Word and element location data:
· · · · · · ·

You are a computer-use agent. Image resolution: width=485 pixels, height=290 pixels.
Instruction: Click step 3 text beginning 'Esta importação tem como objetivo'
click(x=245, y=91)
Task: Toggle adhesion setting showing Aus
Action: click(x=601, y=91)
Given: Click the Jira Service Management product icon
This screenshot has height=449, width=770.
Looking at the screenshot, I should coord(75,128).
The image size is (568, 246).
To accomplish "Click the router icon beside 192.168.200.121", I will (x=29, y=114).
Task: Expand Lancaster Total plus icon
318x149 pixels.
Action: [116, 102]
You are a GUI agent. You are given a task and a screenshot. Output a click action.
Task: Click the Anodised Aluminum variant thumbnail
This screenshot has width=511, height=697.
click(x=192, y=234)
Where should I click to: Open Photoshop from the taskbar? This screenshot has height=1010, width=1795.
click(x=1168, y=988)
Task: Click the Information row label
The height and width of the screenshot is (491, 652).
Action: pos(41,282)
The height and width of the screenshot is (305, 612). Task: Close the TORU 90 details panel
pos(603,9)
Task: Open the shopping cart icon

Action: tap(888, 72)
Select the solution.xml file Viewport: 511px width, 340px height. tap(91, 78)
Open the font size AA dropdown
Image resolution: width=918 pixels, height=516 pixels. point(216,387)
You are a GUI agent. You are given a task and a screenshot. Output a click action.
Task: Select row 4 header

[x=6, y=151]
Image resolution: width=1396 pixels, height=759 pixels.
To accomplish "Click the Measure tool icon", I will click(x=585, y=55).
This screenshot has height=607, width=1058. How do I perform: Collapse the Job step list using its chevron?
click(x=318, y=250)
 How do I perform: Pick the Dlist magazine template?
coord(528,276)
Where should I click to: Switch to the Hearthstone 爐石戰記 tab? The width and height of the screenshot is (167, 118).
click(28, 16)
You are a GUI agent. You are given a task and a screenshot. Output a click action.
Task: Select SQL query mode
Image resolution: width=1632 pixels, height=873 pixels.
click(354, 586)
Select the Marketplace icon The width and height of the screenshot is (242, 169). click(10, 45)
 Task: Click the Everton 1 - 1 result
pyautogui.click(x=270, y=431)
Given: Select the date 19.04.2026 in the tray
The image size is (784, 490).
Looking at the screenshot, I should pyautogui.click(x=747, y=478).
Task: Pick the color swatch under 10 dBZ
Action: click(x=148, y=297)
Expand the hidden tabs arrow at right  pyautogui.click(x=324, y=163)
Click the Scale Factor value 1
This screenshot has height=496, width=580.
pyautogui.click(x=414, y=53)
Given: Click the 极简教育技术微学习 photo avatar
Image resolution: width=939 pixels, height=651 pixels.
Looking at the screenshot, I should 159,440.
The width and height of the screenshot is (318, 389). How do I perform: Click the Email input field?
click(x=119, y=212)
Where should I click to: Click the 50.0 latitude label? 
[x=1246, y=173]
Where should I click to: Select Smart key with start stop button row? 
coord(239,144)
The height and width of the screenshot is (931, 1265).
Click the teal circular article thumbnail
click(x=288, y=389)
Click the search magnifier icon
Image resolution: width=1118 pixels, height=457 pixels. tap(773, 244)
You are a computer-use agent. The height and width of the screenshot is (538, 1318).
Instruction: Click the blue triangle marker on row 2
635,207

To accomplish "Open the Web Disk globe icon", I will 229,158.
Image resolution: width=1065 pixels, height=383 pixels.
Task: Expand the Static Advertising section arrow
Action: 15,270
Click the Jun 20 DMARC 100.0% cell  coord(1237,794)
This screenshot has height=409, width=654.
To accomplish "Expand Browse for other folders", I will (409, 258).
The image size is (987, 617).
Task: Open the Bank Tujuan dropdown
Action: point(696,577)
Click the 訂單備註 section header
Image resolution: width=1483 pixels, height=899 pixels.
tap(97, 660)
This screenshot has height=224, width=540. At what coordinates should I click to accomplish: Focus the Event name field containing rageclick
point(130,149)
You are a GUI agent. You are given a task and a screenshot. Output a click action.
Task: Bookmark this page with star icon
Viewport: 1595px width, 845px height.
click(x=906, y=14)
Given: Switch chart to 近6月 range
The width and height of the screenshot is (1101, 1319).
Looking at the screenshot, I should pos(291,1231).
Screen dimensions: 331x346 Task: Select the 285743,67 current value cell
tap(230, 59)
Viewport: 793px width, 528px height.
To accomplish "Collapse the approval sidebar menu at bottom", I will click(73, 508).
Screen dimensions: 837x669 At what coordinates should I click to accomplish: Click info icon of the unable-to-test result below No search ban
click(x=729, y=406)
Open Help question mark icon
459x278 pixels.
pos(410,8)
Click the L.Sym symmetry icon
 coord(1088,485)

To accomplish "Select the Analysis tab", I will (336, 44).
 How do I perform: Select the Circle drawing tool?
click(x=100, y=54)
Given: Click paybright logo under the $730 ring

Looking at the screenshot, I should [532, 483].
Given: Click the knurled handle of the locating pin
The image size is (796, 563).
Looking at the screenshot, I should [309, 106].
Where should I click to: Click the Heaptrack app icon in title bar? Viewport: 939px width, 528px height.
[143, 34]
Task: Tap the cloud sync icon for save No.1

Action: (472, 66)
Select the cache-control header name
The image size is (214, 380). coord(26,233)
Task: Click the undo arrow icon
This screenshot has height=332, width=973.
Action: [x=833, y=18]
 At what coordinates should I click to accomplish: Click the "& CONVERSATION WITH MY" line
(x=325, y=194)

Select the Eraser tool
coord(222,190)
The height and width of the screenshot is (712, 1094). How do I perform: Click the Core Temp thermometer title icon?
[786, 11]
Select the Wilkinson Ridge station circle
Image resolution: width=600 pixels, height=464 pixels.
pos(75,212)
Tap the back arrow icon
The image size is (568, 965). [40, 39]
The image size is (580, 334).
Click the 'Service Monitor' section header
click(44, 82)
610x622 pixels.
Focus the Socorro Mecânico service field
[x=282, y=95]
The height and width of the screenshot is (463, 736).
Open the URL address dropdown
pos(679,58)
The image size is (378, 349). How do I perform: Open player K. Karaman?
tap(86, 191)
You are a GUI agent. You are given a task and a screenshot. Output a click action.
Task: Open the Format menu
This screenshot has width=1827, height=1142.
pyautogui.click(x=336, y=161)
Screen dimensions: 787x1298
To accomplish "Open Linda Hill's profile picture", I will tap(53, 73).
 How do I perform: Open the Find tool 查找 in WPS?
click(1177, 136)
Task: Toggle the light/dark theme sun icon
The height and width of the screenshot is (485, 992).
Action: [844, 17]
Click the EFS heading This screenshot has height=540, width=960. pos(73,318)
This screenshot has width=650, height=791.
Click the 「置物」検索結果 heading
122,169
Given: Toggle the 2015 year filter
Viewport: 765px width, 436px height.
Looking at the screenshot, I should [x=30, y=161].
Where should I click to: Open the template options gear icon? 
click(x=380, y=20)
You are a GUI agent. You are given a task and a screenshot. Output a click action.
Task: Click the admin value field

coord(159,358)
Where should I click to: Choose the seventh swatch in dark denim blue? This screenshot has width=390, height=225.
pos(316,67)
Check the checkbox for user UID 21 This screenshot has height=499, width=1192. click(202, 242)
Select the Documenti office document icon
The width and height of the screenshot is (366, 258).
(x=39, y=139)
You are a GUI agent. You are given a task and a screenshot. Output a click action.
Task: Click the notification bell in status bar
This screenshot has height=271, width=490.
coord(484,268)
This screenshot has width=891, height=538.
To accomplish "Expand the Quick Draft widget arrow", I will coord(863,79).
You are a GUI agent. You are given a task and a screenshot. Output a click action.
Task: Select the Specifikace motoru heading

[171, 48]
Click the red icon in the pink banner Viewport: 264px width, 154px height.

· · · · · · ·

= WHAT YOU NEED TO DO =
In the data, rewrite the lines from the one with "Task: Click the Information row label" to the one with "Action: tap(888, 72)", putting "Overview" in place of "Information" and changing nothing else. Return only those lines.

= SOLUTION =
Task: Click the Overview row label
The height and width of the screenshot is (491, 652).
Action: pos(41,282)
The height and width of the screenshot is (305, 612). Task: Close the TORU 90 details panel
pos(603,9)
Task: Open the shopping cart icon

Action: tap(888, 72)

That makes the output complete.